Work continued on Altara long-distance over a long period of time. In the nineties, before fast, ubiquitous broadband internet, and interoperable multi-track recording platforms, most people collaborated long distance by sending tapes in the mail. Barry worked with ADAT multitrack but I didn't have one of those (they were big machines that used S-VHS tapes to record 8 tracks of digital audio).
I recorded everything to DAT (tiny 4mm tapes that record stereo digital audio only) and imported those into my PC for editing. Barry had a DAT too, so he'd work out multitrack parts on ADAT, mix them down to stereo DAT, and mail these to me. I'd load these into my computer and layer them with atmospheres and effects of my own, then make a new stereo master of the complex-ified mess and dump that to a DAT, and send that to Barry. We worked on this album almost constantly over a very long period of time. After about six months I thought it was done, and felt very happy with it, but Barry thought it was too much drone, not enough rhythm -- or in other words, too much M. Griffin, not enough A Produce.
Incidentally, I've found this is usually the way musical collaborations go, not only the ones I'm personally involved with. It's a back and forth tug-of-war in which each participant yanks things so far in their own direction that the other party must take back as much territory as possible. The sound goes from being too much of one person to being too much of the other person, and sometimes feelings are hurt or frustrations are given voice, before a sort of equilibrium is reached, or one or the other becomes exhausted and gives up.
Neither Barry nor I gave up. We kept volleying tapes back and forth, and my recollection is that at the six month mark and again at the twelve month mark, I thought we had a finished album. At one point it was to be called "Seek Nothing," a title which arose out of my own pursuit of Buddhist meditation during those years, until Barry decided he couldn't stand that. He told me he'd let me pick the album title with no further objection from himself, as long as it wasn't "Seek Nothing," and he'd even allow that title to be used for a single track. That weekend I re-watched Forbidden Planet on DVD. It's one of my favorite classic science fiction films, and somehow Altair (the planet) and Altaira (the girl, also known as Alta) stuck in my head. Additionally, Altara had what I perceived to be a Zen or Tibetan Buddhist quality. So the album became Altara.
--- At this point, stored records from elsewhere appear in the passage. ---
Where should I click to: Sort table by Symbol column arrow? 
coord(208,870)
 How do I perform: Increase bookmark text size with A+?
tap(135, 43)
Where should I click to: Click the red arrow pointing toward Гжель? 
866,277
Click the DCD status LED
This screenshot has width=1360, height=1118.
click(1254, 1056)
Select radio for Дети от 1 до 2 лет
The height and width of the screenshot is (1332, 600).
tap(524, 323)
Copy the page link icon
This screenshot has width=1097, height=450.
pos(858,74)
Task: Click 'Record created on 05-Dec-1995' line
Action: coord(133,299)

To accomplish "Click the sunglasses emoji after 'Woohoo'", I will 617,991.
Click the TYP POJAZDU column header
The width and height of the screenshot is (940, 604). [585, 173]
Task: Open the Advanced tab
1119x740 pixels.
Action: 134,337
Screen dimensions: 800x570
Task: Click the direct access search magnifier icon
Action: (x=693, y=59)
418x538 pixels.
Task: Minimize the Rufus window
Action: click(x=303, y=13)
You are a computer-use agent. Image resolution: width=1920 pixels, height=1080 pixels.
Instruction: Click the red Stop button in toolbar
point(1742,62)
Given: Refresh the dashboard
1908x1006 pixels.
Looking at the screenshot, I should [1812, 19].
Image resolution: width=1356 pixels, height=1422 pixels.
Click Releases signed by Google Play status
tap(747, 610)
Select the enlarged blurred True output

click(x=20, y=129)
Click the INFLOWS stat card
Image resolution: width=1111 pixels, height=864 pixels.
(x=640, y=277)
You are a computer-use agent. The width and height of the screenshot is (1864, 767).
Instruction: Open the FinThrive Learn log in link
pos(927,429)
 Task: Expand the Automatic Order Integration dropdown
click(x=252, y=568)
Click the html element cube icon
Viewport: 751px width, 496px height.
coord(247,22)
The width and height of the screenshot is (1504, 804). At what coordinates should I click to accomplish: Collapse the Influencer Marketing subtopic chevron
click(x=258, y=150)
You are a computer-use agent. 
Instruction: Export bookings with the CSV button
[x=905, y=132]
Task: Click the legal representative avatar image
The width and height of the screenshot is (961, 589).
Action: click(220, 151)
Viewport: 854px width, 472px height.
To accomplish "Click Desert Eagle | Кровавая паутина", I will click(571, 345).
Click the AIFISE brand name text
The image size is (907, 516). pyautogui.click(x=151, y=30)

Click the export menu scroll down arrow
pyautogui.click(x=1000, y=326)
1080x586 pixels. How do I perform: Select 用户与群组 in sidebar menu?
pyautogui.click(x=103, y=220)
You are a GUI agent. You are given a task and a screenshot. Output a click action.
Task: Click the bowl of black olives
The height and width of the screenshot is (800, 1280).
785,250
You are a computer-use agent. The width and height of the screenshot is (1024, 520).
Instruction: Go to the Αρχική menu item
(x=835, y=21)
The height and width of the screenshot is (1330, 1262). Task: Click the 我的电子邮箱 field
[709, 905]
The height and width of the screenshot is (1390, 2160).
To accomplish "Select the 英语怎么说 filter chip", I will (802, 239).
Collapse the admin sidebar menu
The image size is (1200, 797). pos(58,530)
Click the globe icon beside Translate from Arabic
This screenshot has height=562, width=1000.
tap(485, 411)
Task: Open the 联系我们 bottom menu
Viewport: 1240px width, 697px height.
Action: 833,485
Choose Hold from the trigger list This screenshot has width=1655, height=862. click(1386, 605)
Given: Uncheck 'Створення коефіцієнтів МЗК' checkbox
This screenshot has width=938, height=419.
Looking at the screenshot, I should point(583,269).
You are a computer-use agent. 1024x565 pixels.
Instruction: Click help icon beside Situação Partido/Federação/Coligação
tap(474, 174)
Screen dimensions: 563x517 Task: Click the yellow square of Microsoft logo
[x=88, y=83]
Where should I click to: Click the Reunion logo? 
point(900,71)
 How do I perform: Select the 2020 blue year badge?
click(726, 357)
As I mentioned, we "finished" the album twice before it was really done, and released to the world. At the time I was pretty frustrated and impatient, but in the years since then I've learned to admit that the final product was better for having been held up in the seemingly endless repetitive cycle of Barry's "not good enough, let's keep at it," rejections. It's a lesson I've tried to hold onto, whether in collaboration with others or in my own creative endeavors. Sometimes you want to be done with something, to call it finished and let it out in to the world, and sometimes you want this so strongly you convince yourself it isn't possible to make it any better and that to try to do so would be foolish. All it takes is a single instance of pushing through this convictions and actually finding that the work can be improved to recognize the game you were playing with yourself. I thank Barry for helping me recognize this, though it frustrated me mightily at the time.